L'attente à l'extérieur de la maternité de l'hôpital de Chokwe. Crédit: Bridget Huber. Publié avec l'autorisation du PRI

“Pauvreté! C'est la pauvreté absolue ici”, dit M. Muitiquile.

Le Mozambique est l'un des pays les plus pauvres au monde. Mme Munambo et M. Muitiquile font face à un grand nombre de difficultés matérielles qui n'ont rien à voir avec leur formation. Les radiographies aux rayons X deviennent trop sombres pour la lecture ; les gommages sont rares car ils sont tous lavés à la main.

Devenir technicien chirurgical implique des sacrifices personnels, aussi. M. Muitiquile a quitté sa famille dans la capitale, Maputo, et ne la voit que quelques fois par mois. Mais, assis dans son bureau – dans le noir – il dit que ça vaut le coup.

“Chaque jour, j'aide à soulager la souffrance des gens”, dit M. Muitiquile. C’est [nous] qui sommes dehors, sur le terrain. Nous trouvons des solutions à de vraiment graves problèmes, et nous faisons tout au niveau local “.

Le lendemain matin, Mme. Nilza Munambo se prépare à faire une autre césarienne. La procédure a dû être retardée en raison des pannes d'électricité. Maintenant, la patiente est en travail et elle serre ses orteils à chaque contraction.

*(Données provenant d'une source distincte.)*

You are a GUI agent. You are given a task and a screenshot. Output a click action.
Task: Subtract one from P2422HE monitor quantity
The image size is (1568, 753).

La femme a déjà deux enfants et a décidé que celui-ci serait son dernier;  Mme Munambo va la stériliser après l'accouchement.

Mme Munambo fait une coupure dans son abdomen. Il y a d'abord une couche de graisse, puis une couche lisse violacé de muscle – la paroi utérine. Plus tôt que je m'y attendais, Mme Munambo après l'avoir coincé dans sa main et en un seul mouvement, sort un petit être humain visqueux.

“Pas même un cri,” dit Munambo.

Mme Nilza Munambo fait naitre un bébé par césarienne. Crédit: Bridget Huber. Publiée avec l'autorisation du PRI

Mme Nilza Munambo fait naitre un bébé par césarienne. Crédit: Bridget Huber. Publiée avec l'autorisation du PRI

Une infirmière a attrapé la nouvelle-née et l'a extraite.

J'étais un peu hébétée et ne me suis réveillée que lorsqu'une giclée de sang m'a survolé la tête, me manquant de justesse.

Pendant que Mme Munambo et l'infirmière terminaient l'opération, je suis allée à la maternité pour voir le bébé. J'ai entendu dire qu'on allait lui donner de l'oxygène. Mais quand je l'ai vue, elle était dans un nid de couvertures blanches, endormie dans les bras de sa grand-mère.

Bienvenue dans ce monde, fillette.

Le reportage de Bridget Huber a été financé par une subvention du Pulitzer Center for Crisis Reporting (Centre Pulitzer pour les reportages en zones de crise).